Translator for Frontiers

11 views
Skip to first unread message

Jason Friedman

unread,
Dec 13, 2010, 8:06:38 AM12/13/10
to zotero-dev
Hi all,

I have put together a simple translator for the Frontiers open access
journals web site

www.frontiersin.org

I have uploaded it to the google group files:

http://groups.google.com/group/zotero-dev/web/Frontiers.js

I have tested it on a few sample pages, e.g.:

http://www.frontiersin.org/human_neuroscience/10.3389/fnhum.2010.00215/abstract

http://www.frontiersin.org/decision_neuroscience/10.3389/fnins.2010.00184/abstract

http://www.frontiersin.org/fractal_physiology/10.3389/fphys.2010.00128/abstract

I think I have captured all the required information. I would like to
download the pdf automatically also, but I can't work out the link (it
uses some javascript to get it).

I'll be happy to get feedback, and hopefully to have this included i
with zotero. I use zotero regularly and this is pretty much the only
site that the translators do not work on (for me).

Thanks,

Jason

Avram Lyon

unread,
Dec 20, 2010, 4:24:59 AM12/20/10
to zoter...@googlegroups.com
Jason,

2010/12/13 Jason Friedman <write.t...@gmail.com>:


> I have put together a simple translator for the Frontiers open access
> journals web site
> www.frontiersin.org

..


> I'll be happy to get feedback, and hopefully to have this included i
> with zotero. I use zotero regularly and this is pretty much the only
> site that the translators do not work on (for me).

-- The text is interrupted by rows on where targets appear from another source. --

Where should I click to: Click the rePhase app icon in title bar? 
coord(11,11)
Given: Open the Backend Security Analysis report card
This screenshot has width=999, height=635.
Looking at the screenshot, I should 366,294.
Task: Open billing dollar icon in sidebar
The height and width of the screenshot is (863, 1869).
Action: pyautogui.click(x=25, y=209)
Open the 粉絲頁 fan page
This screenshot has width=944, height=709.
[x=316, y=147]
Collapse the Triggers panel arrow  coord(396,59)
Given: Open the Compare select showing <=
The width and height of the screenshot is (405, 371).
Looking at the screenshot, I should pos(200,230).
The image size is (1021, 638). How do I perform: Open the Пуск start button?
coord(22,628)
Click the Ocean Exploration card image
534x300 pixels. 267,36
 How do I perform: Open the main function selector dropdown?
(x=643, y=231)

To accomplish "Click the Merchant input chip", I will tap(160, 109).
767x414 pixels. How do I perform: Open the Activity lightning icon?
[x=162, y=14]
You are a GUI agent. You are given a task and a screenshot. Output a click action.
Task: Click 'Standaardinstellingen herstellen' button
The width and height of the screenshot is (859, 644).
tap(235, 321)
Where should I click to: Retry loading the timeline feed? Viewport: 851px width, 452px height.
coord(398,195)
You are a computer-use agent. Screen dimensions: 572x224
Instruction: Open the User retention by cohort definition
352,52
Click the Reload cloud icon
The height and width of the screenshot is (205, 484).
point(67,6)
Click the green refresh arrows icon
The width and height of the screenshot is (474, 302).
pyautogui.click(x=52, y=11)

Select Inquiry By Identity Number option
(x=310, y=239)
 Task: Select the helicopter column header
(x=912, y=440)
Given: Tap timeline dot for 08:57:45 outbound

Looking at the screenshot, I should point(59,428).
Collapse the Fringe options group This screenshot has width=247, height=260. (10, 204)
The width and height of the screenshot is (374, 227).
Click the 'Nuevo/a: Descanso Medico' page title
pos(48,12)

This is a good start. The PDF download will just require sending the
correct POST request -- see the Tamper Data Firefox add-on for a way
to easily figure out what to send.

You might also be able to parse the journal abbreviation out from the
citation information at the bottom of each article page, but otherwise
this is just about all you can do for the articles.

Optimally, the translator would support multiple saves from search
results, tables of contents, etc. Post here if you're running into
concrete problems writing such a feature.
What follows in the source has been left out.